▶ **Problem statement**: Give again, word for word, every line below from the one that has "Given: Click the green Optimal status badge" through the one that has "Select the Rotate", both included, and no others.

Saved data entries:
· · · ·

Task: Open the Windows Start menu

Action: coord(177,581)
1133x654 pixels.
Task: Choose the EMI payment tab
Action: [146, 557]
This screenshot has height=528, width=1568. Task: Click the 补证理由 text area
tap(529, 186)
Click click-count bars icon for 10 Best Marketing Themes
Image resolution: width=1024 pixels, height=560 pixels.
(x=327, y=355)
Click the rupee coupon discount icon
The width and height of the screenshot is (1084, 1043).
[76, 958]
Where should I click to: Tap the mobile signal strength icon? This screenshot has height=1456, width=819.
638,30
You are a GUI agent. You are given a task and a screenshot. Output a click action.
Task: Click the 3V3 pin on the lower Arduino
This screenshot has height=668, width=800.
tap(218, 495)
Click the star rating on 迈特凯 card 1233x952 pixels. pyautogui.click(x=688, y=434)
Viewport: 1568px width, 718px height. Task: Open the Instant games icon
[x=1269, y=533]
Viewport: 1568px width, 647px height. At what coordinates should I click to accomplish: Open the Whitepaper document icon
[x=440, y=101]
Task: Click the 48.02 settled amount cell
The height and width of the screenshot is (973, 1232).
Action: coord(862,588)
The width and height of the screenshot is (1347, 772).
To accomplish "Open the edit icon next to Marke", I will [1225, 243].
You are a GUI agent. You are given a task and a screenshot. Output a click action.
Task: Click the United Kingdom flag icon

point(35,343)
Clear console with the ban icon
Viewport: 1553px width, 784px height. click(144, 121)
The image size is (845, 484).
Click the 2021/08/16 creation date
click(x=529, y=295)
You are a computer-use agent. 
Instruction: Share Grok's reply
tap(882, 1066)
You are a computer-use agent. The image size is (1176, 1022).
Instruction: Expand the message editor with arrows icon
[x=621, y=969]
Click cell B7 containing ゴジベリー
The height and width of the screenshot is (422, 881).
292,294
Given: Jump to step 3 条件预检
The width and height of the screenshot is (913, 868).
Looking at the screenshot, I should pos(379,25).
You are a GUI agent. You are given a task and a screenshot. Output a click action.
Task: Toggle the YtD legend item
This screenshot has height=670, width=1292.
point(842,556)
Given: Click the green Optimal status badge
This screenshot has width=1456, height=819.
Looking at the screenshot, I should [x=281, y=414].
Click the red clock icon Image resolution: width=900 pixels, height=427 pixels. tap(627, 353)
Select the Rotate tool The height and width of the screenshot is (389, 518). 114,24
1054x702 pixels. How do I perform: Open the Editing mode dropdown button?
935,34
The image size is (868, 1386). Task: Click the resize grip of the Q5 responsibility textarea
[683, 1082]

· · · ·

▶ **Solution to the exercise**:
Given: Click the green Optimal status badge
This screenshot has width=1456, height=819.
Looking at the screenshot, I should [x=281, y=414].
Click the red clock icon Image resolution: width=900 pixels, height=427 pixels. tap(627, 353)
Select the Rotate tool The height and width of the screenshot is (389, 518). 114,24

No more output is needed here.